- Opening Delimiter -

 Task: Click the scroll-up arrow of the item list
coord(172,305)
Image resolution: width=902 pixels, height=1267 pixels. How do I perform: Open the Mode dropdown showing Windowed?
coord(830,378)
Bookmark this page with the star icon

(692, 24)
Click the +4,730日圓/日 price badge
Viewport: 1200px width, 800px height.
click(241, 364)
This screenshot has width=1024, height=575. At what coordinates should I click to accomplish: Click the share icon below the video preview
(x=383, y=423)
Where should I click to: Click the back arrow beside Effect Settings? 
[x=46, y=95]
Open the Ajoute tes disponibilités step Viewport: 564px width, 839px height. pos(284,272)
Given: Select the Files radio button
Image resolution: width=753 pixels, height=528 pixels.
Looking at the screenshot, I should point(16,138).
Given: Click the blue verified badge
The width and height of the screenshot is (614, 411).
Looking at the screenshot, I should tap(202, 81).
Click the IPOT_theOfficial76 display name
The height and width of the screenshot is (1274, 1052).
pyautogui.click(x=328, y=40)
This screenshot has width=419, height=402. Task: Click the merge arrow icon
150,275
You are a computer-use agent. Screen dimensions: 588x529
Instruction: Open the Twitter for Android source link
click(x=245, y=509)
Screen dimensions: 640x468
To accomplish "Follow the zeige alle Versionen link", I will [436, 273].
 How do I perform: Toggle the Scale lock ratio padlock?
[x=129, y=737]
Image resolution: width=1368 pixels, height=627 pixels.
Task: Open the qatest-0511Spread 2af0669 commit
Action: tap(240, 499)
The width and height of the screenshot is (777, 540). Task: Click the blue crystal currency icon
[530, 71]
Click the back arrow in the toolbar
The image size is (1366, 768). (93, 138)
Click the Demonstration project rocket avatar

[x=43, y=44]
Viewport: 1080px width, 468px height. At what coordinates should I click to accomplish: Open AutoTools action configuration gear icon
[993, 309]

- Closing Delimiter -

All of the data above should be set down word for word.

◆ **ANSWER TO THE PROBLEM**:
 Task: Click the scroll-up arrow of the item list
coord(172,305)
Image resolution: width=902 pixels, height=1267 pixels. How do I perform: Open the Mode dropdown showing Windowed?
coord(830,378)
Bookmark this page with the star icon

(692, 24)
Click the +4,730日圓/日 price badge
Viewport: 1200px width, 800px height.
click(241, 364)
This screenshot has width=1024, height=575. At what coordinates should I click to accomplish: Click the share icon below the video preview
(x=383, y=423)
Where should I click to: Click the back arrow beside Effect Settings? 
[x=46, y=95]
Open the Ajoute tes disponibilités step Viewport: 564px width, 839px height. pos(284,272)
Given: Select the Files radio button
Image resolution: width=753 pixels, height=528 pixels.
Looking at the screenshot, I should point(16,138).
Given: Click the blue verified badge
The width and height of the screenshot is (614, 411).
Looking at the screenshot, I should tap(202, 81).
Click the IPOT_theOfficial76 display name
The height and width of the screenshot is (1274, 1052).
pyautogui.click(x=328, y=40)
This screenshot has width=419, height=402. Task: Click the merge arrow icon
150,275
You are a computer-use agent. Screen dimensions: 588x529
Instruction: Open the Twitter for Android source link
click(x=245, y=509)
Screen dimensions: 640x468
To accomplish "Follow the zeige alle Versionen link", I will [436, 273].
 How do I perform: Toggle the Scale lock ratio padlock?
[x=129, y=737]
Image resolution: width=1368 pixels, height=627 pixels.
Task: Open the qatest-0511Spread 2af0669 commit
Action: tap(240, 499)
The width and height of the screenshot is (777, 540). Task: Click the blue crystal currency icon
[530, 71]
Click the back arrow in the toolbar
The image size is (1366, 768). (93, 138)
Click the Demonstration project rocket avatar

[x=43, y=44]
Viewport: 1080px width, 468px height. At what coordinates should I click to accomplish: Open AutoTools action configuration gear icon
[993, 309]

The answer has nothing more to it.